Aufgaben:
a – Zitieren Sie aus dem Text zur Credit-Suisse-Krise die Passage von "Die Krise um" bis "seit der Finanzkrise.".
b – Beantworten Sie anhand des Textes zur Credit-Suisse-Krise die folgenden Fragen:
(i) Um wie viel Prozent brach die Aktie der Credit Suisse am Freitag ein?
(ii) In welcher Höhe werden staatliche Sicherheiten als Voraussetzung für einen Deal genannt?
(iii) Wie viele Stellen stehen laut dem Text zur Disposition?

Ausgangstext:
▶

Unruhe am Paradeplatz in Zürich: Die Aktie der Credit Suisse kommt nicht zur Ruhe

Foto: Michael Buholzer / dpa

Die Krise um die Credit Suisse spitzt sich immer weiter zu: Trotz der milliardenschweren Stützungsaktion der Schweizerischen Nationalbank (SNB) war die Aktie  am Freitag erneut um rund 8 Prozent eingebrochen. Nun drängen die Schweizer Behörden die Großbank UBS dazu, ihren kleineren Lokalrivalen zu schlucken, wie drei mit der Situation vertraute Personen der Nachrichtenagentur Reuters sagten. Damit sollen auch schwere Erschütterungen im internationalen Finanzsystem verhindert werden.

Voraussetzung für einen Deal, über den am Wochenende hektisch verhandelt wurde, seien staatliche Sicherheiten in Höhe von rund sechs Milliarden Dollar. Die Garantien würden die Kosten für die Abwicklung von Teilen der Credit Suisse und mögliche weitere Risiken abdecken, sagten die Insider. Ein Kauf der Credit Suisse durch die UBS wäre der bedeutendste Bankenzusammenschluss in Europa seit der Finanzkrise.

Die Verhandlungen verlaufen einem der Eingeweihten zufolge zäh. Viele Punkte seien noch offen – etwa die Frage, was mit der Investmentbank der Credit Suisse passieren solle. Ein weiterer Knackpunkt sei der Personalabbau. Von den rund 10.000 Stellen, die zur Disposition stünden, dürften die meisten auf Credit-Suisse-Mitarbeiter entfallen. Wenn alles rund laufe, sei eine Einigung bis am Sonntagabend möglich. "Die Situation bleibt im Fluss, aber bis Montag muss Klarheit herrschen", schrieb KBW-Analyst Thomas Hallett.

◀

Datensatzzeilen:
▶

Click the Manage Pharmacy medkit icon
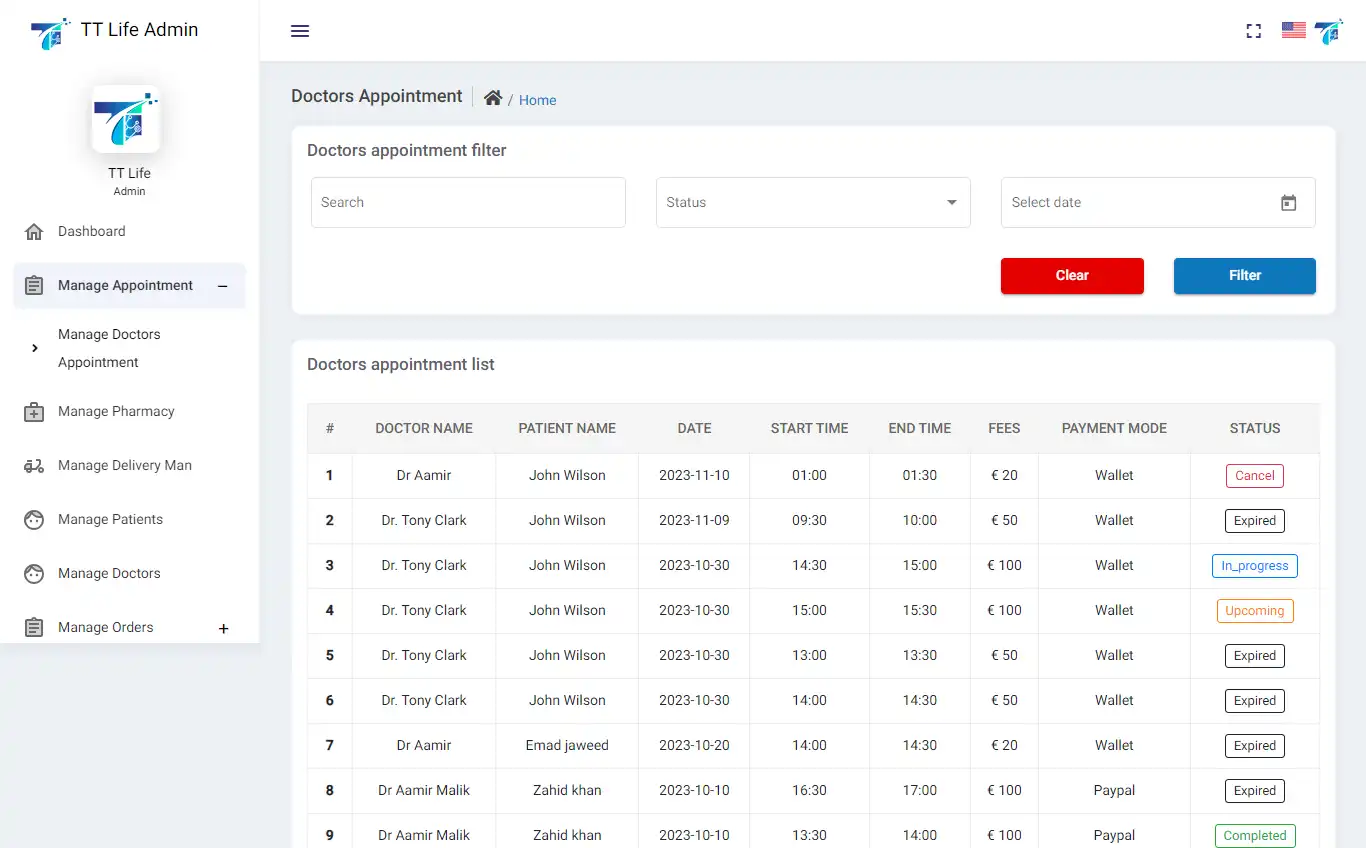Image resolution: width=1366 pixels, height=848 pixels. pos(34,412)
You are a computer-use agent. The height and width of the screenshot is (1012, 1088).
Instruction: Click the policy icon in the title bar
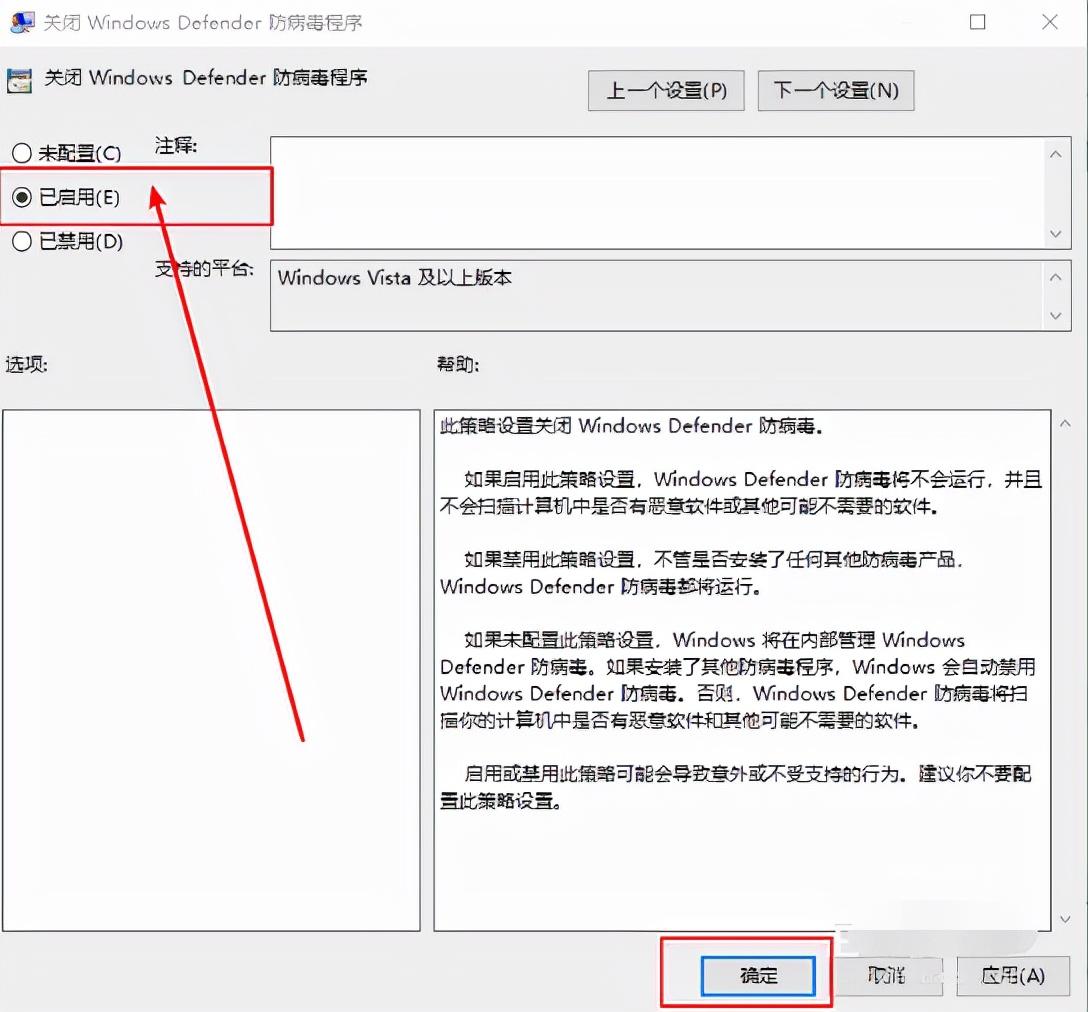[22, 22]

◀

Lösungen:
a –
Die Krise um die Credit Suisse spitzt sich immer weiter zu: Trotz der milliardenschweren Stützungsaktion der Schweizerischen Nationalbank (SNB) war die Aktie  am Freitag erneut um rund 8 Prozent eingebrochen. Nun drängen die Schweizer Behörden die Großbank UBS dazu, ihren kleineren Lokalrivalen zu schlucken, wie drei mit der Situation vertraute Personen der Nachrichtenagentur Reuters sagten. Damit sollen auch schwere Erschütterungen im internationalen Finanzsystem verhindert werden.

Voraussetzung für einen Deal, über den am Wochenende hektisch verhandelt wurde, seien staatliche Sicherheiten in Höhe von rund sechs Milliarden Dollar. Die Garantien würden die Kosten für die Abwicklung von Teilen der Credit Suisse und mögliche weitere Risiken abdecken, sagten die Insider. Ein Kauf der Credit Suisse durch die UBS wäre der bedeutendste Bankenzusammenschluss in Europa seit der Finanzkrise.

b –
(i) Die Aktie brach um rund 8 Prozent ein.
(ii) Es werden staatliche Sicherheiten in Höhe von rund sechs Milliarden Dollar genannt.
(iii) Rund 10.000 Stellen stehen zur Disposition.